Bobby menjelaskan bahwa langkah ini merupakan bagian dari upaya strategis pemerintah daerah untuk menekan angka polusi udara sekaligus mengurai kepadatan lalu lintas di wilayah perkotaan. Meski demikian, ia menegaskan bahwa pelaksanaannya saat ini masih dalam tahap pengkajian mendalam guna memastikan efektivitas di lapangan.
"Kalau hanya untuk di Kantor Gubernur dan kantor dinas, mungkin itu bisa kita terapkan kembali," ujar Bobby Nasution saat memberikan keterangan di Medan, Kamis (26/3).
Pertimbangkan Mobilitas di Unit Pelaksana Teknis (UPT)
Salah satu fokus utama dalam pengkajian ini adalah jangkauan wilayah kerja Pemprov Sumut yang sangat luas.

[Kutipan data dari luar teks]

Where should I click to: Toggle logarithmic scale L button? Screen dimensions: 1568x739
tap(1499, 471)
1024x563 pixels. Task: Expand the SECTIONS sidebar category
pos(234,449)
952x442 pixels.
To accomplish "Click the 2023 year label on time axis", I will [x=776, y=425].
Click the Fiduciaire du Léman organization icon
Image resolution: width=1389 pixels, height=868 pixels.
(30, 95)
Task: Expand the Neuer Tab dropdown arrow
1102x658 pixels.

Berbeda dengan tingkat kota, kebijakan tingkat provinsi harus mempertimbangkan keberadaan UPT-UPT yang tersebar di berbagai kabupaten dan kota di Sumatera Utara.
Gubernur ingin memastikan bahwa jika aturan ini diresmikan, mobilitas pelayanan publik di daerah tidak terhambat akibat kendala transportasi bagi para ASN. "Kita buat kebijakan itu untuk seluruh wilayah Sumatera Utara. Nanti coba kita lihat di UPT-UPT di daerah bagaimana penerapannya," tambahnya.
Pihak Pemprov Sumut menyatakan akan terus memantau kesiapan infrastruktur pendukung, terutama ketersediaan moda transportasi massal yang memadai bagi ribuan pegawainya, sebelum kebijakan ini benar-benar diputuskan.
Evaluasi dari Pengalaman Sebelumnya
Sistem one day no car sebenarnya bukan hal asing bagi Bobby Nasution. Saat menjabat sebagai Wali Kota Medan, ia pernah menerapkan aturan serupa setiap hari Selasa. Kala itu, program tersebut memicu beragam reaksi, termasuk tantangan dalam pengawasan pegawai yang tetap membawa kendaraan secara sembunyi-sembunyi.
Sebagai informasi, pasca pergantian kepemimpinan di tingkat kota, kebijakan satu hari tanpa mobil di lingkungan Pemko Medan telah resmi dicabut oleh Wali Kota Rico Waas. Rencana untuk menghidupkan kembali sistem ini di level provinsi diprediksi akan memicu diskusi hangat terkait kesiapan fasilitas transportasi publik bagi aparatur negara.